Dáil debates

Tuesday, 22 May 2012

Private Members' Business. Referendum (Amendment) (Varying Of Polling Day) Bill 2012 — First Stage (Resumed)

 

5:00 pm

Photo of Shane RossShane Ross (Dublin South, Independent)

The basis behind this Bill is not, as has been presented by many of its opponents, to force the Government to delay the treaty vote. Its purpose is to amend the Referendum Act 1994 to allow the Government and, in particular, the Minister for the Environment, Community and Local Government, to change the date in question. It is a very simple operation to do that and this Bill could go through the House within hours, being a very short Bill with one purpose alone. It could also go through the Seanad within hours and could allow the Government to have that facility.
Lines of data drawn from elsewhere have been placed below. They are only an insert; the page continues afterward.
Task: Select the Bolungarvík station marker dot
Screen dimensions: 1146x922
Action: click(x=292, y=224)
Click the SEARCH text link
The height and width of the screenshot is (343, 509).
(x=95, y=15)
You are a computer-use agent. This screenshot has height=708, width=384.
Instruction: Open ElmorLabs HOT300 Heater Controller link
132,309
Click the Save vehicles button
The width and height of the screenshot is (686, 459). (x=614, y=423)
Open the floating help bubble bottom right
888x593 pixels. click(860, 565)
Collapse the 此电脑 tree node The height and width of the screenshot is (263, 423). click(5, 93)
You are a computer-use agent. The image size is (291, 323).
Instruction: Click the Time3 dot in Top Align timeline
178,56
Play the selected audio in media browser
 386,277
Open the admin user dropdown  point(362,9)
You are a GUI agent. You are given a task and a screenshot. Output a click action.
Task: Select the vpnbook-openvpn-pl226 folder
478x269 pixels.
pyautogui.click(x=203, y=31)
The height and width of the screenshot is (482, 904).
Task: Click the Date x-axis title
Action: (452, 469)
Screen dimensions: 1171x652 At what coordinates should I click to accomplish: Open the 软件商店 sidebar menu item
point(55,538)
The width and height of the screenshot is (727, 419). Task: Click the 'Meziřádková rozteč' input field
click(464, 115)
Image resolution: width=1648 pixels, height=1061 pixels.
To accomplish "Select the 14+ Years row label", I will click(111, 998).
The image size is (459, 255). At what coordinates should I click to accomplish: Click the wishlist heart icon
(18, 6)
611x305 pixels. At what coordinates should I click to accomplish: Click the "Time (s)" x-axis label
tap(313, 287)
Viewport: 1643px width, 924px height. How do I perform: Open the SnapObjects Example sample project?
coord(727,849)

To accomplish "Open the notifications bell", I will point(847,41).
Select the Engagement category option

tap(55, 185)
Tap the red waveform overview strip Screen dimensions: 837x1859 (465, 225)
What amazes me is that the Government is refusing an enabling Bill. We know that as of now, as a matter of policy, it has set its face against delaying the referendum. What is astonishing is its refusal to take the powers to change the date, by ministerial order if that proves necessary. Events are moving very fast in Europe at present and it may be both necessary and wise to change the date of the referendum. I do not understand why the Government picked 31 May as the date for the referendum in the first place. There was no necessity to pick this date. There may have been a political imperative of which we are not aware but it would have been much more sensible if the Government, being aware of those events that were about to occur, were to have stated it would delay this particular referendum and, if it were not really a matter for delay, that it would pick a date when things had cleared up, when the French presidential and Assembly elections were over and the dust had settled on some very important arguments taking place about the ratification of the treaty. These are still going on and have not even got off the ground at this stage.

Why did the Government pick 31 May? Why did it lock itself into a situation like this, which became immutable when introduced and which did not take into account the French elections? Let us look at some of the events Happening in the coming days. Tomorrow night there will be an informal summit of European leaders, an emergency meeting, called specifically because of the change of government in France and because M. Hollande, the new President, has demanded either changes in the treaty or a parallel growth pact to be part of the same package. However, the Taoiseach has stated there will probably be no definite results from this so-called getting-to-know-you meeting. M. Hollande has to go back to Paris before 17 June and deliver some concrete changes or proposals that he can sell to the electorate, arising from the promises he made during the election. That will happen. He has definitely stated, as his Finance Minister stated last week and has not withdrawn, that he will not sign the treaty as is. Yet we are going ahead with a referendum, riding into the danger that the treaty will be postponed or changed in the next month. That is folly; it is foolish. Even if it is not changed in text, it will be part of a package of changes which will include a possible growth pact.

What surprises me so much about the attitude of the Minister and the Government is that if M. Hollande gets his way and gets a growth pact that would be good for Ireland. It would make it better and more likely that the Government would get this treaty passed because it could sell it as part of what it has championed in recent months. The resistance to this change is silly, pig-headed and stubborn. It is also politically stupid. The Government should think again about it.

Ratification has taken place in only three nations. The Germans are holding back and so are the French and all the other nations of Europe. Meanwhile, the euro is in turmoil, Europe is in turmoil and the situation in Greece, Spain and Italy is changing. Yet we insist on going ahead with this folly when we could easily postpone it until the end of December.